- Directed by: Cutter Hodierne
- Written by: Cutter Hodierne John Hibey Raphael Swann
- Produced by: Cutter Hodierne John Hibey Raphael Swann
- Release date: January 19, 2012 (Sundance Film Festival);
- Country: United States
- Language: English

= Fishing Without Nets (2012 film) =

Fishing Without Nets is a 2012 fictional short film directed by Cutter Hodierne. It had its world premiere at the Sundance Film Festival, where it won the Grand Jury Prize in the short films category, and later premiered at the Dawn Breakers International Film Festival.

Hodierne made a feature film based on this short.
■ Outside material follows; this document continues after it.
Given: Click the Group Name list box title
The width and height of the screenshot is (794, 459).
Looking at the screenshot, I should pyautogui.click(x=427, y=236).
The film premiered in-competition in the US Dramatic Category at 2014 Sundance Film Festival on January 17, 2014.

==Premise==
The plot tells the story of a group of fishermen in Somalia who are lured into piracy.

==Production==
After becoming obsessed with the subject of piracy in the Indian Ocean, director Cutter Hodierne (then 24 years old) convinced producing partners John Hibey (then 28) and Raphael Swann (then 24) to embark on a journey to do in-field research on the subject. What began as a trailer turned into a short film, written over a few weeks.

In October 2012, on their first night on location in Mombasa, Kenya in the African Great Lakes region, the filmmakers were accused of trespassing by armed men in police and military uniforms. They were subsequently handcuffed and forced to swim out into the ocean. The cineastes were eventually released after paying a $150 bribe, the first of several such payments made to local officials. They were also along the way robbed by Kenyan policemen, and briefly imprisoned on gun permit-related charges.

The film was shot over a period of three and a half months, though the original shooting schedule was intended to last five weeks. Somali immigrants and local Kenyans were cast in the acting roles. Financing for the project was raised through proceeds that Hodierne had earned while previously working on U2's 360 tour.

==Awards==
Fishing Without Nets was awarded the Grand Jury Prize in Short Filmmaking at the 2012 Sundance Film Festival.